Assessing presidents
Examples of leaders whose reputations have risen and fallen in succeeding generations abound. Some who exit office with low popularity ratings wind up being thought of with respect once the immediate political circumstances pass, and both historians and the public are able to judge their achievements with more dispassion.
The most outstanding example of this phenomenon is Harry Truman, who was deeply unpopular when his presidency ended due to the inconclusive and bloody Korean War, a sagging economy and the nation’s weariness with the Democrats after 20 years of their rule in Washington. But within a few decades, Truman’s reputation would soar. He would come to be appreciated for his postwar leadership against Soviet expansionism and for his plain-spoken style that at the time was judged as something of a letdown after the patrician bearing and soaring style of Franklin Roosevelt, whom he had succeeded. A 2021 C-SPAN poll of historians now ranks Truman as the sixth greatest president in history—a development that few but his closest associates would have believed possible when he left the White House in 1953.

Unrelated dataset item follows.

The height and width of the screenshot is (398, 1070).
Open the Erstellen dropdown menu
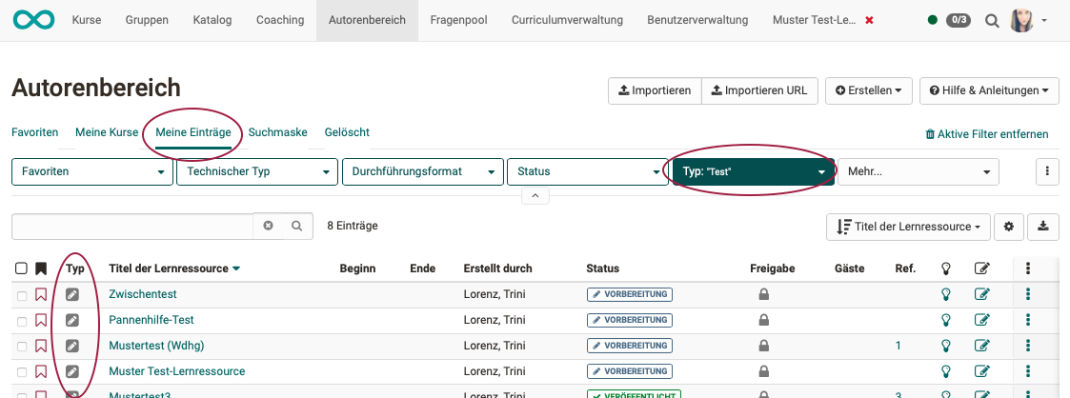click(868, 90)
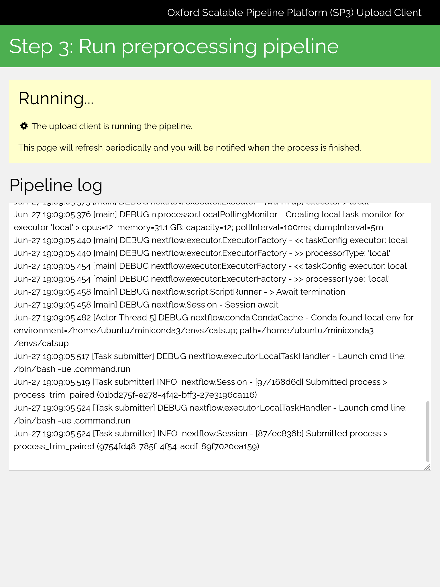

Carter stood at 26 out of 45 (President Joe Biden had just taken office) in that poll; however, that seems more than a bit generous when recalling that his approval rating at the end of his term was a dismal 34%—lower even than the current 38.7% for Biden, although he has an even higher disapproval number with 56.7% as opposed to Carter’s 55%.
The similarities between Carter and Biden are striking, and they were the subject of Wall Street Journal columnist Kim Strassel’s insightful 2023 book, The Biden Malaise: How America Bounces Back From Joe Biden’s Dismal Repeat of the Jimmy Carter Years.
Among the chattering classes, Strassel’s is a minority view. According to the growing legion of his defenders, Carter, who was defeated for re-election in a landslide that swept former California governor and film actor Ronald Reagan into office, has been “wronged by history.” The author of the fawning biography insists that his presidency “was not what you think.” These unabashedly revisionist accounts purport that his weakness and the calamities, both at home and abroad, endured by the United States on his watch were actually not as bad as everyone thought at the time.
While Carter’s death will necessarily put a damper on critiques of his life and career, the temptation to indulge this push to lionize him should be resisted. While there has always been much to admire about his life and career, there is no reason to ignore the facts about his presidency.
Just as important, the widespread praise he has received for his post-presidential life shouldn’t cause Americans to uncritically accept the effort to reimagine him as a martyr to forces that were beyond his control. His good personal qualities notwithstanding, the notion that Carter was the public conscience of the nation cannot be allowed to go unchallenged. Above all else, his vendetta against Israel and the pro-Israel community, coupled with his efforts to legitimize the notion that Israel is an “apartheid state,” should cause fair-minded observers to judge him harshly.
The roots of revisionism
Part of the Carter revisionism is rooted in partisanship. Though he left the White House four and half decades ago, many Democrats of a certain age still fume over Reagan’s victory and the way that his presidency, which led to victory in the Cold War among other successes, is contrasted with Carter’s. The tenure of the 37th president is best remembered for the Soviet Union’s unchecked adventurism, the humiliation of the Iran hostage crisis and a dismal “malaise” speech in which he seemed to blame the American people for the sorry state of the country rather than take responsibility for it himself.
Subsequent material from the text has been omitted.